J.M.W.ターナー《マーゲートの風下海岸に砕ける波》(1840頃)の展示風景

 美術館の外に出ると、すぐ隣に建つ観光案内所を兼ねたドロワット・ハウスのエントランス上に、トレイシー・エミンのネオン作品《アイ・ネヴァー・ストップド・ラヴィング・ユー》(2010)が掲げられている。故郷への想いを託したこの作品は、マーゲートの地区議会とターナー・コンテンポラリーの依頼によって制作され、同館開館前年の2010年から飾られている。

トレイシー・エミン《アイ・ネヴァー・ストップド・ラヴィング・ユー》(2010)の展示風景

 さらに、すぐそばの海岸フルサム・ロックには、アントニー・ゴームリーの彫刻《アナザー・タイムXXI》(2013)が設置されている。干潮の約3時間前になると完全な姿を現すが、それ以外の時間帯には海のなかに立ち尽くしている。人間と自然との関係をあらためて考えさせる作品だ。

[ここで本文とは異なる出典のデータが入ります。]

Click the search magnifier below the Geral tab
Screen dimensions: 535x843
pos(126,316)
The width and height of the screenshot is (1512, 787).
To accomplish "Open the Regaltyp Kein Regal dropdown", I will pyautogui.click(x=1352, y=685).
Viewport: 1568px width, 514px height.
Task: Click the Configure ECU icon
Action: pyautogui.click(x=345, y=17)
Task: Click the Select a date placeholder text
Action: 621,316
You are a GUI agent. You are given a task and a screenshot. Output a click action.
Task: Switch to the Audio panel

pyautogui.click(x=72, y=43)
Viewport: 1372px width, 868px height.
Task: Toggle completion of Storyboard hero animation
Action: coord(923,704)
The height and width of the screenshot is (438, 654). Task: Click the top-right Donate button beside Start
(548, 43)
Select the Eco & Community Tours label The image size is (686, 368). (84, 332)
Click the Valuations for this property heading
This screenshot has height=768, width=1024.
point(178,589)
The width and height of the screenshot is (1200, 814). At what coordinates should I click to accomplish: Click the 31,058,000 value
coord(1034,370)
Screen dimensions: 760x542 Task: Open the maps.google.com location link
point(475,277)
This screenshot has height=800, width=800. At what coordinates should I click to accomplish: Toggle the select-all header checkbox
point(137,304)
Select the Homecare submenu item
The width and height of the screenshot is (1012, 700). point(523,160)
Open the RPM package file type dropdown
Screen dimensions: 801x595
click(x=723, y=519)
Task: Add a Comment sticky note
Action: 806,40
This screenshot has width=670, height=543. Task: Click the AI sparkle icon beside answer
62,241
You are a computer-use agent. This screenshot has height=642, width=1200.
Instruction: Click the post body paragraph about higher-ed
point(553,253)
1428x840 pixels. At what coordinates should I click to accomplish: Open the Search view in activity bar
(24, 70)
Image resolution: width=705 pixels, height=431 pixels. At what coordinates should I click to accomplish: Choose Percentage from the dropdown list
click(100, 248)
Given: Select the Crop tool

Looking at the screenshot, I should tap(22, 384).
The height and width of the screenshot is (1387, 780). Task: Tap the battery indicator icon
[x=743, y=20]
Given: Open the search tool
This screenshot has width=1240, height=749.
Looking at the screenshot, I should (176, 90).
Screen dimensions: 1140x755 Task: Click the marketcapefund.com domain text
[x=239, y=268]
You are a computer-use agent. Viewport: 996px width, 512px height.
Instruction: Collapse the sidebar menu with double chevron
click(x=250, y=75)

アントニー・ゴームリー《アナザー・タイムXXI》(2013)の展示風景

 クリスティーズの記事(*1)では、昨年アーティストのスティーブ・マックイーンがキュレーションを担当し、イギリスの抗議活動の記録をたどった展覧会「レジスタンス」展をその例として挙げながら、ターナー・コンテンポラリーの成功の理由のひとつとして「来場者たちを決して過小評価しないこと」としている。また、4月19日にはマイケル・ランディが指導するドローイングのワークショップ「アーティスト・マスタークラス」も予定されている(東京の国立新美術館で開催中の「YBA & BEYOND 世界を変えた90s英国アート」展に出品している)。